Bagi para pencari video porno berformat 3gp atau apapun, gambar bugil, atau apa saja yang berbau mesum, seks dan narkoba, jangan harap bisa menemukannya di blog ini. Artikel di blog ini adalah curahan hati kaum lemah yang selalu dipinggirkan oleh hukum yang berlandaskan materi semata.

Jumat, 23 Desember 2011

Konsekuensi Konstanta

Dalam matematika, konstanta atau tetapan adalah suatu nilai tetap. Salah satu konstanta bisa ditemukan dalam rumus luas lingkaran, yaitu π (phi). Phi nilainya tetap 22/7 atau 3,14. Jika diubah, makanya hasilnya pasti akan salah.

Konstanta, meski dirancang pemikiran manusia, dijalankan layaknya hukum Tuhan. Didoktrin ke pikiran sedari kecil dan dijalankan tanpa berubah secuil. Siapapun yang menggeluti ilmu pasti, harus tunduk pada ketetapan ini.

Konstanta bukan sembarang hukum. Meski nilai π ditetapkan dan ditemukan 1000 tahun lalu oleh Zu Chongzhi --seorang matematikawan dan ilmuwan terkenal di Tiongkok kuno tepatnya zaman Dinasti Tang-- masih jadi panutan hingga sekarang. Ini karena kegunaannya tak bisa dianggap sepele. Sebuah roket tak akan bisa menerobos atmosfer jika terdapat kesalahan pada salah satu konstantanya. Ataupun perhitungan kalender Bangsa Maya yang katanya 2012 bumi kiamat ternyata tidak tepat gara-gara tidak digunakannya ‘jasa’ konstanta. Hasilnya, terdapat jurang perbedaan hitungan yang lumayan dalam, yaitu 50-60 tahun jika kalender Maya dikonversi ke Gregorian.

Berbeda 360 derajat jika membandingkan hukum ilmu sains dengan hukum ‘biasa’. Namanya juga hukum’biasa’, penggunaannya pun biasa-biasa saja. Atau boleh dibilang kadang digunakan, kadang ditinggalkan. Tergantung fulus yang beredar dan banyaknya relasi yang seliweran atau duduk di ‘level atas’.
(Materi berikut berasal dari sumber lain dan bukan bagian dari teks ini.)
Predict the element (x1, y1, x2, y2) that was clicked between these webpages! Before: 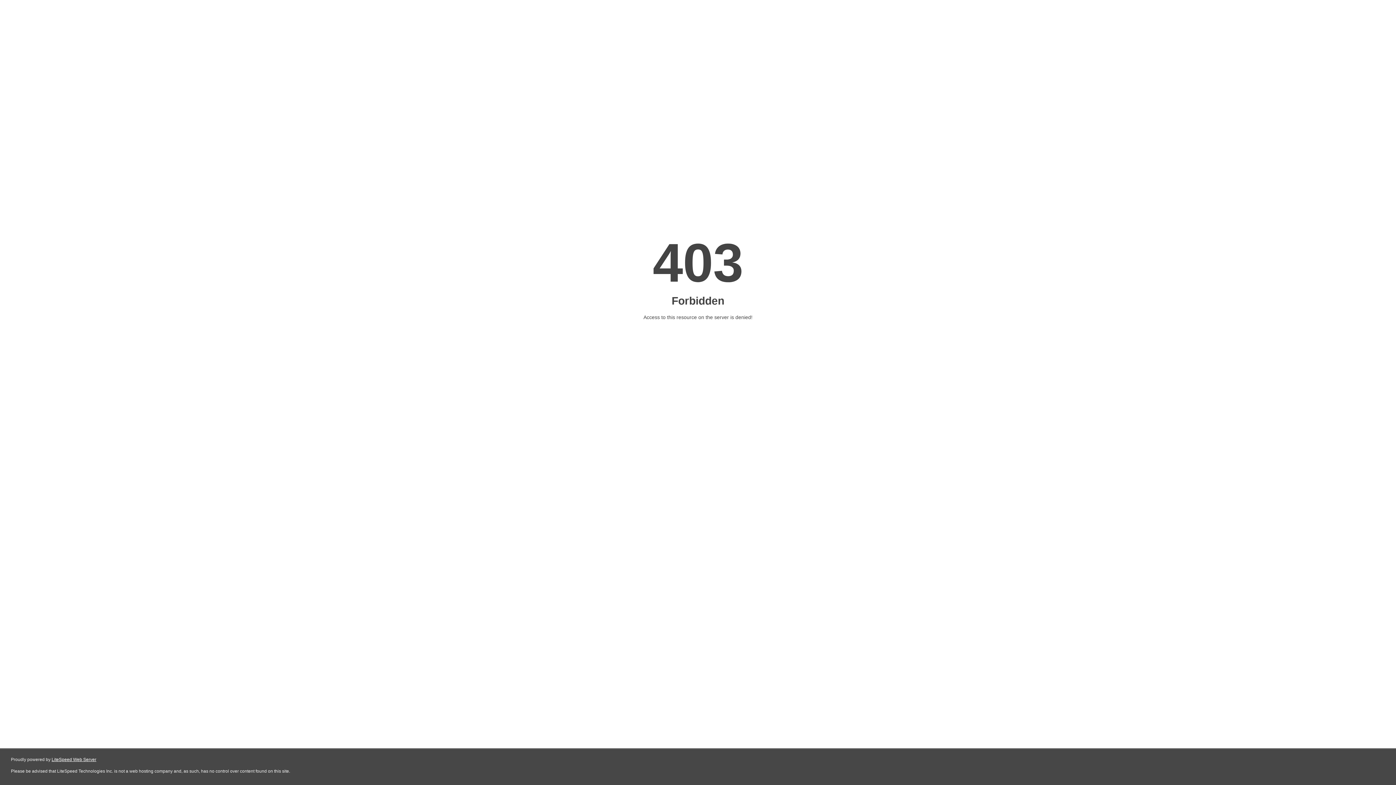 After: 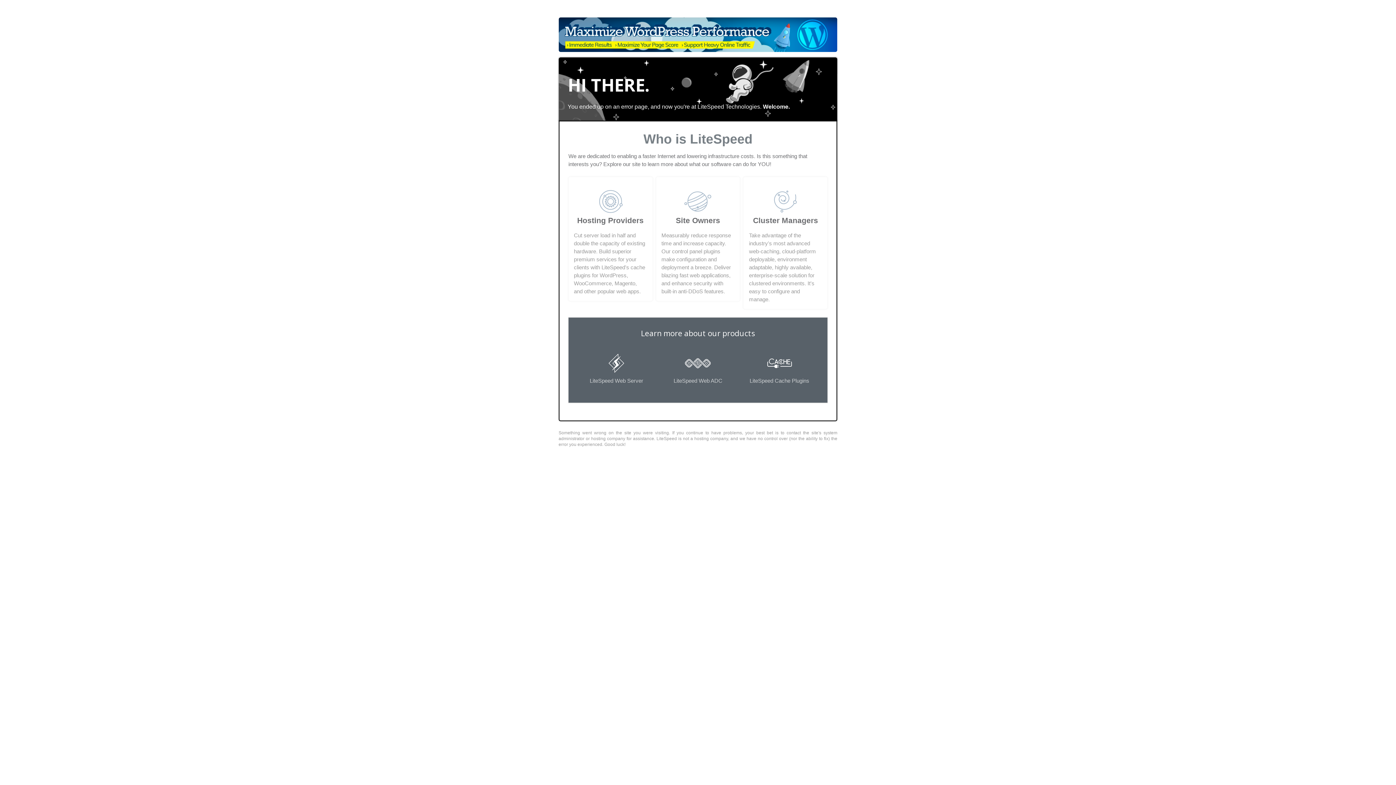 Action: bbox: (51, 757, 96, 762) label: LiteSpeed Web Server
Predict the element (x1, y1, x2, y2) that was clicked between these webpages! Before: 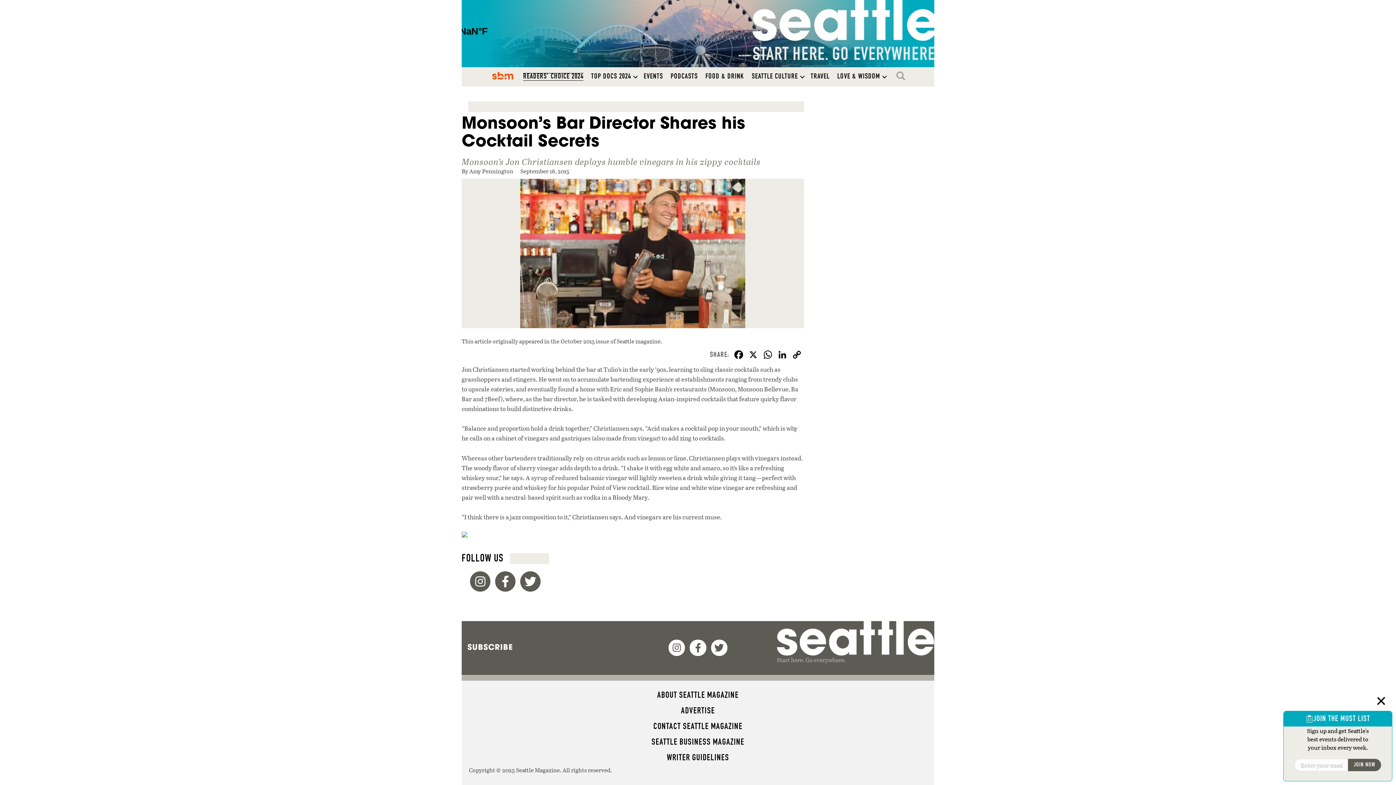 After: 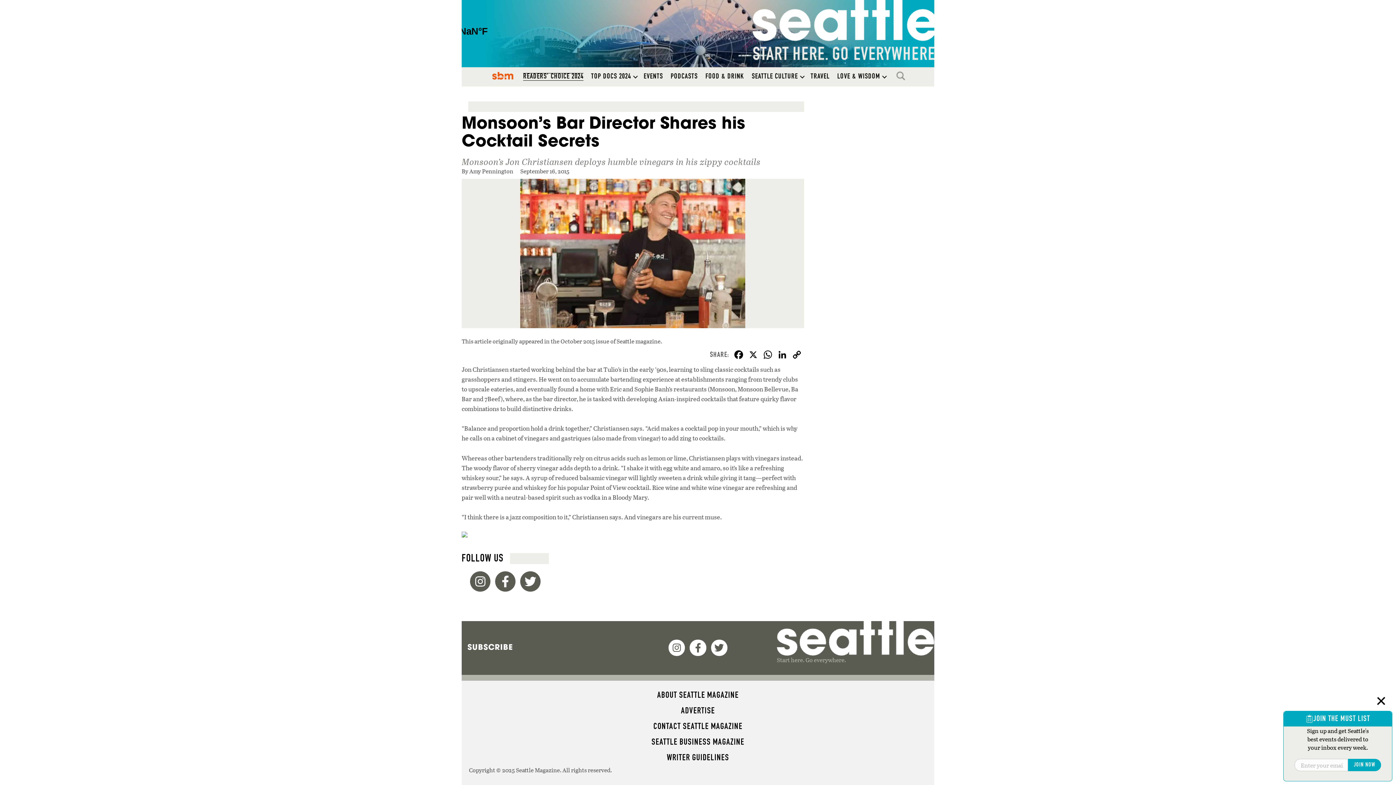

Hukum adalah komoditi yang laku keras meski harganya tidak murah. Penjualnya, oknum yang mengerti hukum. Pembelinya, bisa datang dari beberapa elemen masyarakat. Mulai dari si dompet  tebal yang terlibat masalah, sampai si jelata yang jadi korban keberingasan (oknum) hukum yang terpaksa meminjam uang untuk mengurus anaknya yang dituduh (baca: DIPAKSA) melanggar hukum.

Tidak adanya ketegasan dalam hukum –dan memang dikondisikan selalu seperti itu—bikin rakyat semakin mirip hakim yang biasanya menjatuhkan vonis. Lho kok bisa?? Rakyat pasti akan memvonis seorang koruptor dengan hukuman serendah-rendahnya (plus fasilitas mewah di bui serta tiket pulang pergi tamasya) dan hukuman yang berat buat supir angkot yang ‘nyangkut’ 1 amp ganja di saku celananya

Hukum tak akan pernah seperti konstanta yang lurus, pasti dan fasih membedakan benar atau salah. Hukum masih mengenal abu-abu, sedangkan konstanta cuma hitam atau putih.
Jika hukum dijalankan seperti perhitungan konstanta dalam matematika, kita pasti butuh penjara yang sangat luas guna menampung koruptor. Dan yang paling tragis, akan terjadinya kekosongan pemerintahan atau vacuum of power –gara-gara pada nginap di bui-- mirip masa transisi dari penjajahan Jepang ke Belanda. Itulah konsekuensi yang tak akan pernah bisa ditanggung. Itulah konsekuensi konstanta.